» Page text:
Acquired Non-accomodative Esotropia:
- Usually occurs after the age of 2 years.
- Angle of deviation is smaller than in infantile ET but may increase with
time.
Accomodative Esotropia:
- There is a normal mechanism of accommodation with associated overaction of
the convergence response and insufficient relative fusional divergence to
maintain the eyes straight.
- 2 types:
High Hyperopia: requiring high accommodation and therefore
convergence. Treatment: full cycloplegic correction.
High AC/A ratio: (Accomodative convergence to
accomodation). The deviation is greater at near than at
distance.
Treatment is full cycloplegic correction +/- bifocals.
Paretic (Noncomitant) Esotropia: (Sixth nerve Palsy)
- More common in adults
- Differential Diagnosis:
- Microvascular diseases: Diabetes and Hypertension
- Inflammatory and infectious CNS disorders: meningitis, raised ICP
- CNS tumors
- Head trauma
- ET is greater at distance than at near.
- Treatment: Wait till 6-8 weeks: Botulinum toxin.
- > 6 months: medial rectus recession + lateral rectus resection.
Pseudoesotropia:
- Occurs in patients with flat broad nasal bridge and prominent epicanthal
folds.
- Gradually disappears with age.
- Hirschberg test differentiates it from true esotropia.
II. EXOTROPIA:
- Less common than esotropia but incidence increases with age.
- May progress from exophoria to intermittent exotropia to constant exotropia.
- Possibly hereditary: Autosomal Dominant.

» Required actions:
- A) Using the strabismus notes, answer each question:
(i) After what age does acquired non-accommodative esotropia usually occur?
(ii) In paretic esotropia, is the deviation greater at distance or at near?
(iii) Which test tells pseudoesotropia apart from true esotropia?
- B) Write the next part of the strabismus notes, following on from the last line shown.
The entries that come next are separate material and are not part of the strabismus notes.

Data excerpts:
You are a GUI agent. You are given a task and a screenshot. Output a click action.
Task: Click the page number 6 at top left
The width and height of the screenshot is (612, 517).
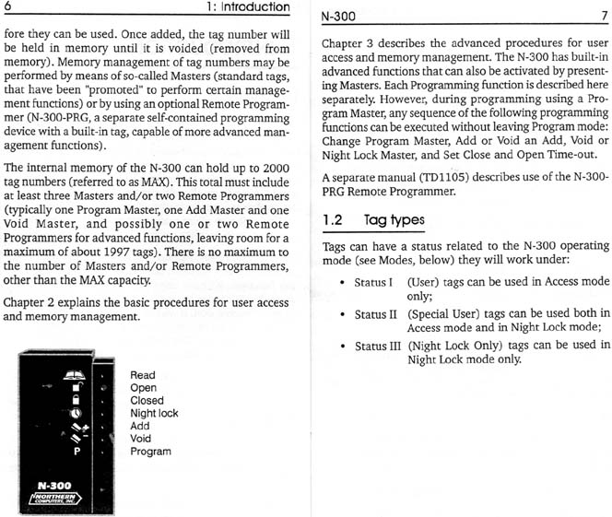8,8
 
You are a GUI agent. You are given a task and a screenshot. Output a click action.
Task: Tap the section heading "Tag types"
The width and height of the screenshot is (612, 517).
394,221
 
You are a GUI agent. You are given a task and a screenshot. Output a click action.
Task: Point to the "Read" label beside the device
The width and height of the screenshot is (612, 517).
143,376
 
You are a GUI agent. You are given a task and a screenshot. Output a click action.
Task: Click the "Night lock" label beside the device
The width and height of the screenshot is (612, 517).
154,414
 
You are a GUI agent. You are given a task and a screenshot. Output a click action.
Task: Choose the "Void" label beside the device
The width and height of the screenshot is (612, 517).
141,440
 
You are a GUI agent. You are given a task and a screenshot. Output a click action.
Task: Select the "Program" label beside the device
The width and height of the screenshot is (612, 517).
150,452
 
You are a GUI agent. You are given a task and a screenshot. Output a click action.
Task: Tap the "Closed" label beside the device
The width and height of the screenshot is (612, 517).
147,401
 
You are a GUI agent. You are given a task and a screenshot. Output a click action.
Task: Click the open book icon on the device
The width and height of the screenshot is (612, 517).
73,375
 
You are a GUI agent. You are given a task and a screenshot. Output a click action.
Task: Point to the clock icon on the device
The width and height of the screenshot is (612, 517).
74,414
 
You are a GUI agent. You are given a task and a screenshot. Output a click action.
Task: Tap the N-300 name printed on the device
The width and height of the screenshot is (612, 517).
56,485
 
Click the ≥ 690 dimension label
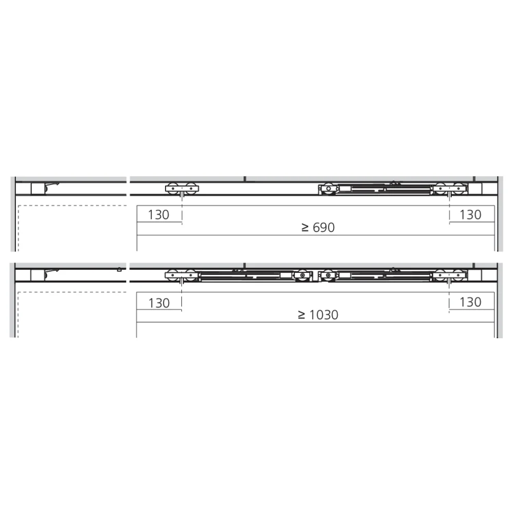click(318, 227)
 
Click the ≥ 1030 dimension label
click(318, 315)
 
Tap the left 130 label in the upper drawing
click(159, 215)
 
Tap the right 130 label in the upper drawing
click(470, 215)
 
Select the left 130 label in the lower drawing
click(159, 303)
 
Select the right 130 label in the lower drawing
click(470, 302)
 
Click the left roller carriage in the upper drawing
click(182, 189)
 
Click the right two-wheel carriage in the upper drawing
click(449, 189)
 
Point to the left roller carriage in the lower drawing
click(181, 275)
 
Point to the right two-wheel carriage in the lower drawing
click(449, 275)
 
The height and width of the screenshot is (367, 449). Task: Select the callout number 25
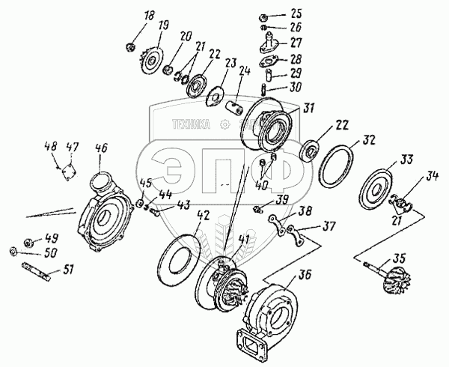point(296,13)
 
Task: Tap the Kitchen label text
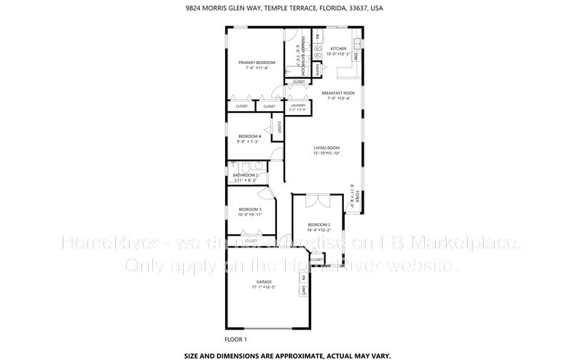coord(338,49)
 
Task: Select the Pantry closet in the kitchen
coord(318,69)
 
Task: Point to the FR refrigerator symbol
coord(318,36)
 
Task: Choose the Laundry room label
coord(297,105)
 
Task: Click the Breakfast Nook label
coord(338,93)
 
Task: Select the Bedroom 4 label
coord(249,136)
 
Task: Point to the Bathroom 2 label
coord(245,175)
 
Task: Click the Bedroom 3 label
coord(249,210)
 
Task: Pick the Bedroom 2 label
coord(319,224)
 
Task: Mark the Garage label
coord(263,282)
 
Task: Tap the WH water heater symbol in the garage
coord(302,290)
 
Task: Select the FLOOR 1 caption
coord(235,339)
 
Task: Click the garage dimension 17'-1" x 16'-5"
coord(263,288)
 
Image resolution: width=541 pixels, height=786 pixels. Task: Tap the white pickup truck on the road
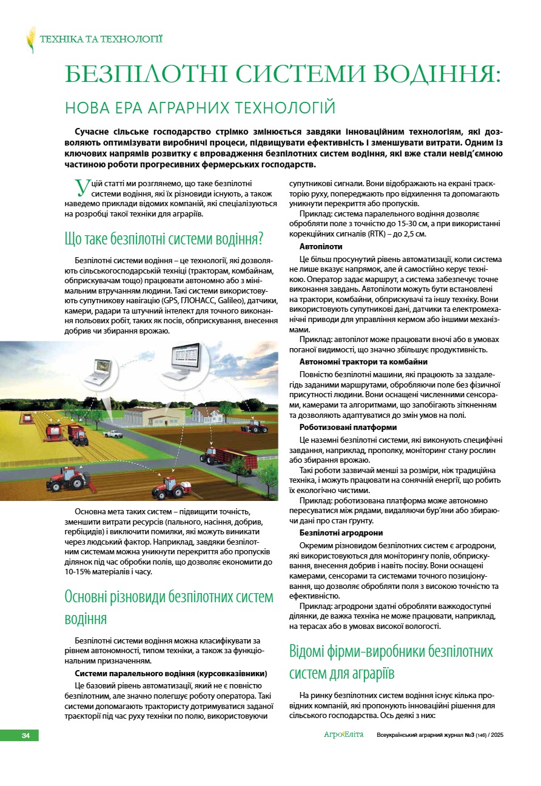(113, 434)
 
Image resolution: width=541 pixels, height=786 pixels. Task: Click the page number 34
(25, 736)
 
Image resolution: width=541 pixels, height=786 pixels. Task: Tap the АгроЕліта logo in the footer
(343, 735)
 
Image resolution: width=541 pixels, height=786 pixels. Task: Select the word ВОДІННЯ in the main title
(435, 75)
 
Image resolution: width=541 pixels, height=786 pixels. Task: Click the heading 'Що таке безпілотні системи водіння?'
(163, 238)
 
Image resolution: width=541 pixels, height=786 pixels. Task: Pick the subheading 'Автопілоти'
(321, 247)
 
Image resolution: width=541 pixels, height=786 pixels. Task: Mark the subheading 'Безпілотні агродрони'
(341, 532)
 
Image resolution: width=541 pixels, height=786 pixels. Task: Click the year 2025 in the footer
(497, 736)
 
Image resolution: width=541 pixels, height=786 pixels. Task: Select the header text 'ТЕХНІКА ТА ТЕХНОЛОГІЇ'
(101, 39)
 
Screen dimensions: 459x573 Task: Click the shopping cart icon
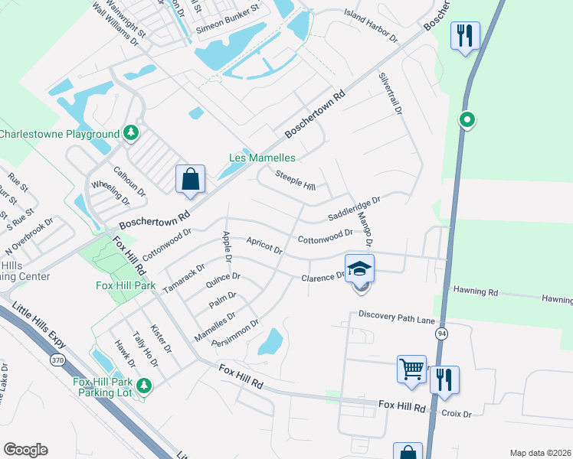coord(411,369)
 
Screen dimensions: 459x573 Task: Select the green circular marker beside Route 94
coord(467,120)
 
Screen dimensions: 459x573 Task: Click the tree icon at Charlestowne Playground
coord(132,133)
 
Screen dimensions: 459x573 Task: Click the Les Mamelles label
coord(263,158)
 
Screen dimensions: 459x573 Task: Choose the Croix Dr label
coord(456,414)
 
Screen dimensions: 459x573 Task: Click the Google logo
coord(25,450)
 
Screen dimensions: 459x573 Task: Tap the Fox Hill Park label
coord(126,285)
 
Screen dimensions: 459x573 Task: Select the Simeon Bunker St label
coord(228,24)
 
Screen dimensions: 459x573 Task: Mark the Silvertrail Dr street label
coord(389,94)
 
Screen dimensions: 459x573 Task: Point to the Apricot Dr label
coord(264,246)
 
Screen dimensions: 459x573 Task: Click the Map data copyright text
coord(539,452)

» Answers to this exercise:
- A)
(i) After the age of 2 years.
(ii) At distance.
(iii) The Hirschberg test.

- B)
- Types:
- Basic Exotropia: D=N
- Divergence Excess D>N
- Convergence Insufficiency N>D
Intermittent Exotropia:
- Most common type.
- Onset of deviation within the first year of age
- Characteristic sign is closing one eye in bright light
- Not associated with any specific error of refraction.
- Usually not associated with amblyopia.
- Treatment:
- Correction of refractive error
- Treatment of amblyopia if present
- Surgical treatment for deteriorating intermittent XT:
a. Bilateral lateral rectus recession (if D>N)
b. Resection of medial and recession of lateral rectus (if N>D)
Constant Exotropia:
- May be present at birth or may progress from intermittent XT.
- Sensory XT:
one form of constant XT that occurs following loss of vision
in one eye (ex. After trauma)
- Associated with suppression in young age to avoid diplopia.
- Treatment: Surgical correction.
A and V patterns:
- A horizontal deviation may be different in upgaze versus downgaze, forming A
and V patterns.
- A pattern shows more esotropia (or less exo) in upgaze
- V pattern shows more exotropia (or less eso) in downgaze.
- A pattern is significant if greater than 10 prism diopters.
- V pattern is significant if greater than 15 prism diopters.
- They are frequently associated with overaction of the oblique muscles:
a. Inferior oblique for V pattern
b. Superior oblique for A pattern.
III.VERTICAL DEVIATIONS:
- Usually occur after childhood.
- Deviation named according to the nonfixing or "bad" eye.
- Can be produced by systemic disorders ex. Orbital tumors, brainstem lesions,
myasthenia gravis, multiple sclerosis and Grave’s disease.
- Most common symptom is diplopia (if deviation occurs after age 6).
Suppression occurs if age is less than 6 years.
- Most are noncomitant.
- The most commonly paretic vertical muscle is the superior oblique
- The first muscle to be involved in Grave’s disease is the inferior rectus.
- Maximal deviation occurs in the field of action of the paretic muscle.
IV. DUANE’S SYNDROME:
Characterized by :
- Marked limitation of abduction
- Mild limitation of adduction
- Retraction of the globe and narrowing of the palpebral fissure on
adduction
- Upshoot or downshoot on adduction.
- Incidence: It is more common in the left eye.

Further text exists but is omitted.